DEAR UNCERTAIN: I understand your concerns and they are valid. Having children is an act of faith as well as an investment in the future.

If you think about it, life itself is a gamble. Mature individuals do everything they can to keep the odds in their favor. They work hard, live healthy lives, buy insurance, start an education fund for their children, etc. There are no guarantees -- but people keep having children anyway.

Because you feel stuck in making this decision, it would be helpful to discuss your concerns with a licensed mental health professional who can help you put your fears to rest.

DEAR ABBY: I am a 30-year-old mother of a 5-year-old girl. I have been dating "Mack" for two years. Everything was great at first, but when I moved in with him things changed.

I don't have a car right now. I work less than a mile away, so I walk mostly and don't mind. The problem is, when Mack gets off work, he picks up his son and goes straight home. He doesn't call or text me to ask where I am, or drive by to see where my child and I are walking. When I arrive home, I'll find his son watching TV and Mack doing something else.

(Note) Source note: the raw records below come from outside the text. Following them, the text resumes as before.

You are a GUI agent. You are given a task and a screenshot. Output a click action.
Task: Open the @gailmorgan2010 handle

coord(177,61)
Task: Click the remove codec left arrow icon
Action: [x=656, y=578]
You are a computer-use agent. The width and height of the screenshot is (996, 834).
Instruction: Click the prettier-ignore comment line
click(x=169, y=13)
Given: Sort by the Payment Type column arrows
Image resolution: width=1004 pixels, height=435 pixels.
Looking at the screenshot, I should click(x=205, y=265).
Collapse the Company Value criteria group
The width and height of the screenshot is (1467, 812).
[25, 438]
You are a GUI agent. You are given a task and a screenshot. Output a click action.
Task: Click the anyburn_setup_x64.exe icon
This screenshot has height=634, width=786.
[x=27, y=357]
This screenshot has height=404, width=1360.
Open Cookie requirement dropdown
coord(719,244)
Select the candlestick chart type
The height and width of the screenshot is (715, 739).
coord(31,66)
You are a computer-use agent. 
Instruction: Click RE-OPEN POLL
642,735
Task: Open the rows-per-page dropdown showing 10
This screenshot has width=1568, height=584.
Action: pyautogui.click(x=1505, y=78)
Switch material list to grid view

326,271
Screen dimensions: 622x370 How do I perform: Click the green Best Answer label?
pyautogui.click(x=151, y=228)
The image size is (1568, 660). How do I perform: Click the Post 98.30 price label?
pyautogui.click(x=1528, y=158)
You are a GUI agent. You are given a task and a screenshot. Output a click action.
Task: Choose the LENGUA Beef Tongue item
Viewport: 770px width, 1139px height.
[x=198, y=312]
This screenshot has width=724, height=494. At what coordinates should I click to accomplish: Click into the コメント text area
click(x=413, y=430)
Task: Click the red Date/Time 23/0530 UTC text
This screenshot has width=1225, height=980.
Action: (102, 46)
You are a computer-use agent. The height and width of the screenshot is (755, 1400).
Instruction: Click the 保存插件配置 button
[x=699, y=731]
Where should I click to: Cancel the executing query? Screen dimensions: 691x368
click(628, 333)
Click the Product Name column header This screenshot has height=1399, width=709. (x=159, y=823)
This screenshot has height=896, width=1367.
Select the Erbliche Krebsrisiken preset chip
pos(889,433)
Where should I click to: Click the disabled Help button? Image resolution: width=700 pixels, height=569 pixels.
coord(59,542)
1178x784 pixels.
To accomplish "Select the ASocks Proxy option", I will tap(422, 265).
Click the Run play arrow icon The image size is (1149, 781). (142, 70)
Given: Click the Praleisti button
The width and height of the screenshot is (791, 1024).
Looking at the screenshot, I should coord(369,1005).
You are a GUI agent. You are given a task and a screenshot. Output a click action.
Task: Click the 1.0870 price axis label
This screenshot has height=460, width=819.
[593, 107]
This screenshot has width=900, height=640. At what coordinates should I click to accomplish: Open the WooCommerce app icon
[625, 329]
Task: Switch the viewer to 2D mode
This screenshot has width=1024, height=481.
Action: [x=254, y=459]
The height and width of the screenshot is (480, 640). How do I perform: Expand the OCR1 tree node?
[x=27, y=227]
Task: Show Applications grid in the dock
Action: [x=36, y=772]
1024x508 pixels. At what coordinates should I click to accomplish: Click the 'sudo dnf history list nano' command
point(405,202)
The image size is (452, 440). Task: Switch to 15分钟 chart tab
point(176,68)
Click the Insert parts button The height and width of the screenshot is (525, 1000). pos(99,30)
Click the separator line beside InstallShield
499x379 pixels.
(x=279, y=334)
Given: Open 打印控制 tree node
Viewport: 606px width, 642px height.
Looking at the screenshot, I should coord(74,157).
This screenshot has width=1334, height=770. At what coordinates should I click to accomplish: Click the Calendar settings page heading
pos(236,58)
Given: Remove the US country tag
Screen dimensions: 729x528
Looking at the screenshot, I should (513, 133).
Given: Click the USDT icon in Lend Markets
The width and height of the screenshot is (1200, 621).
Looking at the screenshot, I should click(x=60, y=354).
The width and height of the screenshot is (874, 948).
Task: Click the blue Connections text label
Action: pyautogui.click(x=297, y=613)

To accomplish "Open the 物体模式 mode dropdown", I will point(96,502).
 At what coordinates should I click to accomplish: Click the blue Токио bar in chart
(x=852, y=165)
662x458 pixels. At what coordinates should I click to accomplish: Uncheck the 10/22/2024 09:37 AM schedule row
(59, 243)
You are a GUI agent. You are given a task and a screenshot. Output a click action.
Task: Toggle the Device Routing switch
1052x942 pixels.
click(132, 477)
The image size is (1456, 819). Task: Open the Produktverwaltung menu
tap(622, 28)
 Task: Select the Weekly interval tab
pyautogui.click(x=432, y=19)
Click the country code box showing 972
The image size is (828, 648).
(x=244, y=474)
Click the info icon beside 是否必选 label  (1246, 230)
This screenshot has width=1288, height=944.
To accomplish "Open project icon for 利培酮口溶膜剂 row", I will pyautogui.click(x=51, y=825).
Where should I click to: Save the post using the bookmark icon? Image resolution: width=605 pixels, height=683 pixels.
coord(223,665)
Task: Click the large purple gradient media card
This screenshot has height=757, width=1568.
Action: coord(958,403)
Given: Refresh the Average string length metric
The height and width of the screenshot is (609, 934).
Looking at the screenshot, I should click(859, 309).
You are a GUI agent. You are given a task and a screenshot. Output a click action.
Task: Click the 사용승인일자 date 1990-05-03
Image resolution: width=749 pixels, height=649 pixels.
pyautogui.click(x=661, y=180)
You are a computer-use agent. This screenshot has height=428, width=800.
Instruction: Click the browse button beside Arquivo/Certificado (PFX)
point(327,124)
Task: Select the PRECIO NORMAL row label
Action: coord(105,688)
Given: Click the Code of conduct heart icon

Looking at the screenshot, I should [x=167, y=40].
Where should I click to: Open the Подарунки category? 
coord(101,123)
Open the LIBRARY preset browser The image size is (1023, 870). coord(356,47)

I keep telling him I need respect. What would you do if you were in my shoes? Temperatures are in the mid-90s here in the summer, and it can get to you when you're walking.-- UPSET MAMA IN TEXAS

DEAR UPSET: If you haven't asked Mack to pick you up when he leaves work so you're not stuck in the blazing heat -- with your child, yet -- you should. That he wouldn't think of it himself shows not only a lack of consideration for your feelings but also for your little girl's welfare.

Because his behavior has changed since you started living with him, consider this change to be a red flag. If things don't improve, start looking for other living arrangements for you and your daughter because it appears you and Mack do better when you're not cohabiting.

“Where is Tonka?”

Since: Feb 09

Neda, stay with me! Charlie

#2 Aug 4, 2014
2 Of course it's the guy's fault that she has a daughter, no car, walks to work, and decided to move in with him. Yup, all his fault.
Pippa

Hancock, NY

#3 Aug 4, 2014
Edog, what's with the 7-35? A new code?

1: Yes, counseling is the way to go. There are no guarantees in life.

2: Yes, red flag. Find yourself another place to live sans bf. Sure, if you haven't asked him to pick you up, you should and pay close attention to how he responds - not just his response but how he makes it. Does he seem reluctant? Big red flag. But still even if he acts all sorry and says he will pick you up from now on, he should have been thoughtful enough to realize what you're going through himself. I'd give him a pass and move out.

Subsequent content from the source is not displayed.